Elizabeth writes that:

""[Freud's theories] bought to fore a powerful critique of the constraints imposed by the moral and social codes of Western civilization" (Coffin, 856). I don't fully understand what the authors are saying here. That the constraints of society forced people to go mad? To sublimate and repress urges that, for true satisfaction, should not be sublimated or repressed?"

She goes on to say that the ego's hold is too strong, especially with the super-ego's help. We need less constraints. Freud was ambivalent about all of this. Society needed to restrain individual desire, yet the Id will get out, since that is where all the energy is. Its the ego's job to to control it, something it does through repression say. One can look up Freud, S., Repression, in General Psychological Theory Papers on Metapsychology, or Freud, S., New Introductory Lectures on Psycho-Analysis, . It is not always successful. The most extreme form of this is psychosis, when the ego is completely inundated by the Id.

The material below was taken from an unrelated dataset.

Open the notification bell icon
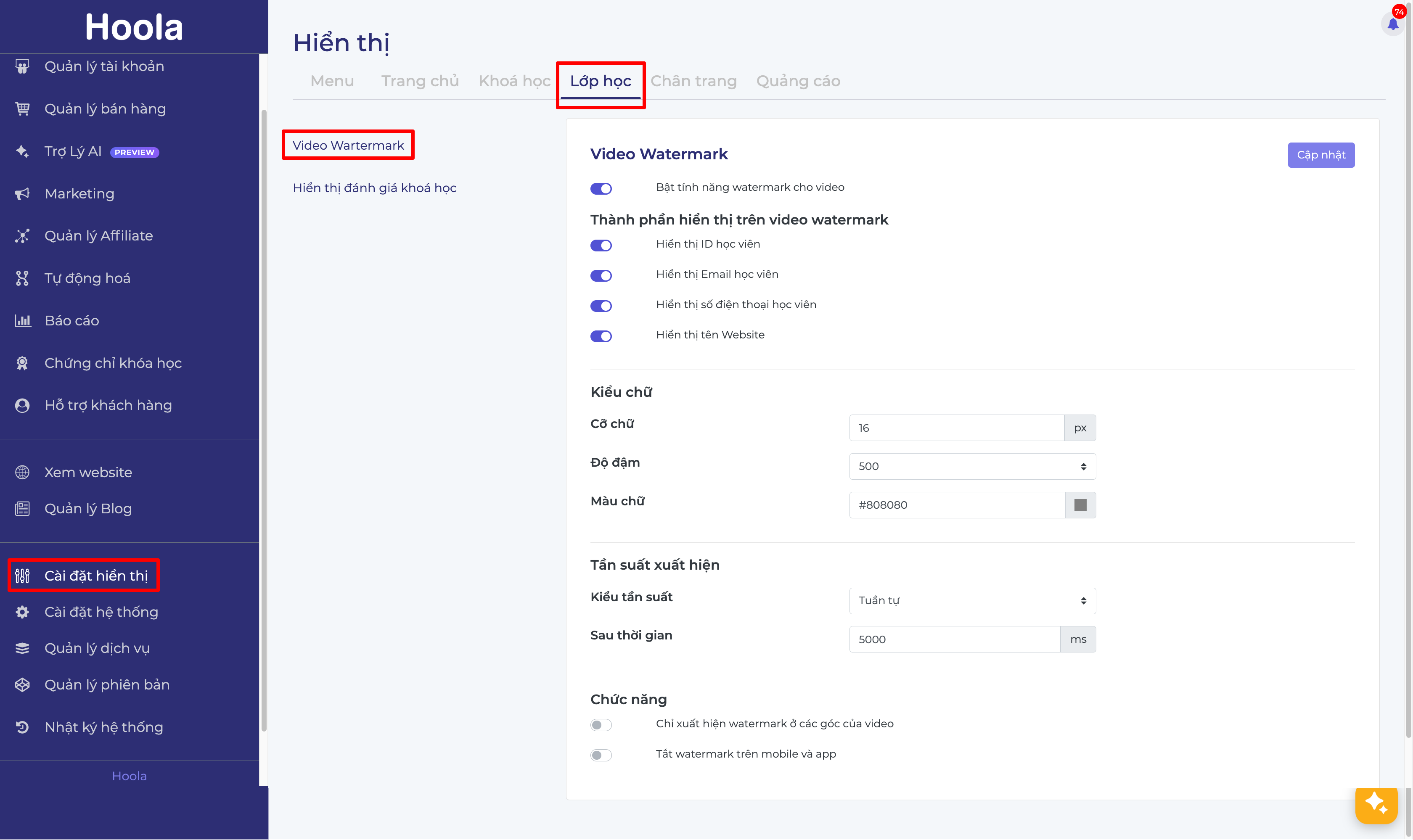Viewport: 1413px width, 840px height. [x=1393, y=24]
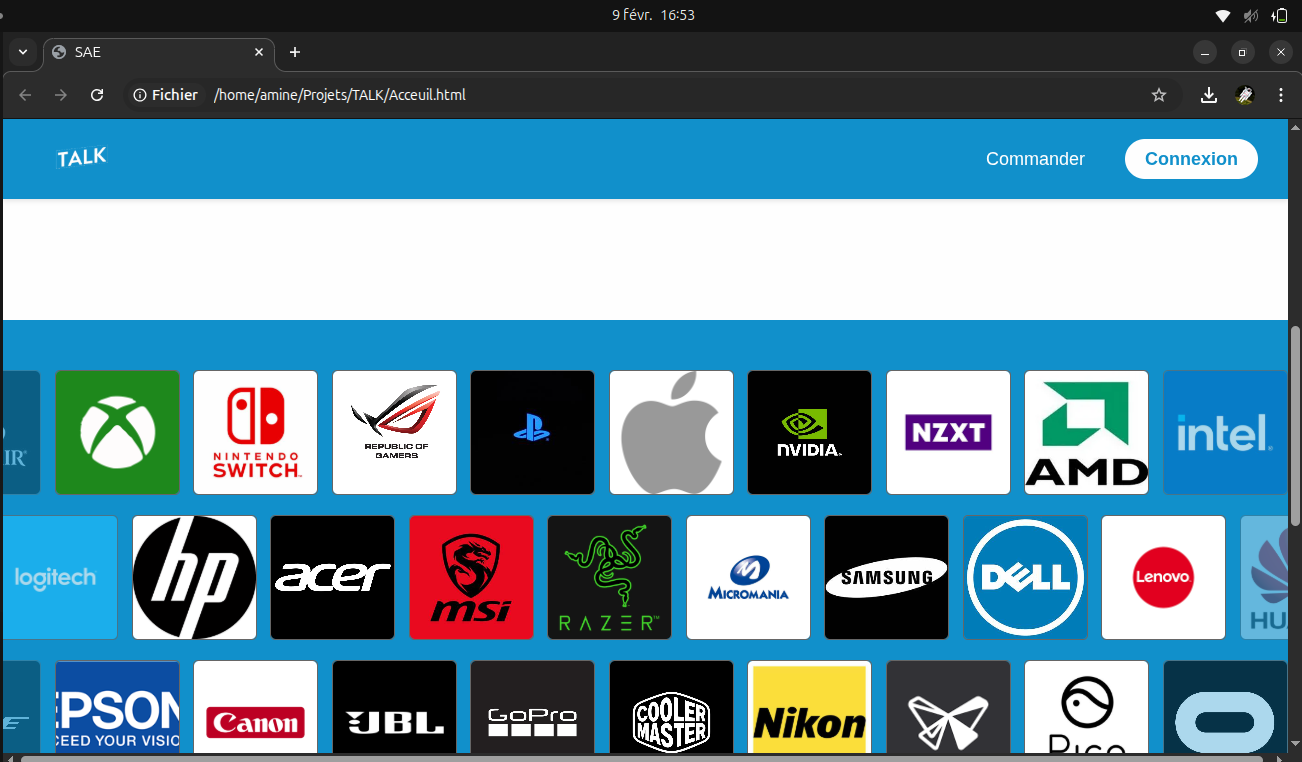Switch to the SAE browser tab
The width and height of the screenshot is (1302, 762).
click(150, 52)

Always in this, the desire for something is a desire for something we LACK. So desire is constructed as a negative and something to be feared. And our inability to mediate this desire is the cause of all our problems. I want to take Elizabeth's point a little further and tie it to one of the themes of our class--the role of capitalism as the dominant economic and social paradigm of our age.

In doing this, I want to consider the work done by Deleuze, G., & Guattari, F., Anti-Oedipus: Capitalism & Schizophrenia, Tr. Hurley, R., et al. This is not reading for the faint of heart.

DG assert that desire is rather a positive force, much like Nietzsche’s will to power. They argue that we desire something, not because we lack it, but because we understand it to be good for us. Thus:

“If desire is productive, it can be productive only in the real world and can produce only reality … The real is the end product, ... Desire does not lack anything; it does not lack an object … Desire and its object are one and the same thing … ” [AO, 26]

Desire is absolutely critical; and was--before the introduction of the “capitalist axiomatic”-- capable of positive force. We don't desire something that we no longer have (like long lost Mum) or get excited about according to advertising we imbibed (I must have that new shampoo! My hair, I couldn't possibly show myself outside, I'd be so ashamed of the greasy strands...). Rather what we do (if left to our own devices) is connect ourselves to other things. That is what we are in our essence--Connecting-Disconnecting Beings. The act of connection and relation is the act of desire in action. One way to think of it is to see ourselves as machines or collections of machines--connecting and disconnecting at any given moment. DG call these machines "desiring machines." We connect in one act of desire, disconnect in another act of desire.

Even if we grant what DG say about desire being positive it is still the case that in today’s society there are many instances where desire appears to fulfill a need or lack. To explain this we have to understand DG’s hypothesis concerning the nature of society and capitalism, and it is here that I want to get to Elizabeth's concerns. They argue that:

“Lack is created, planned, and organized in and through social production…the deliberate creation of lack as a function of the market economy is the art of a dominant class. This involves deliberately organizing wants and needs amid an abundance of production; making all of desire teeter and fall victim to the great fear of not having ones needs satisfied.” [AO, 28]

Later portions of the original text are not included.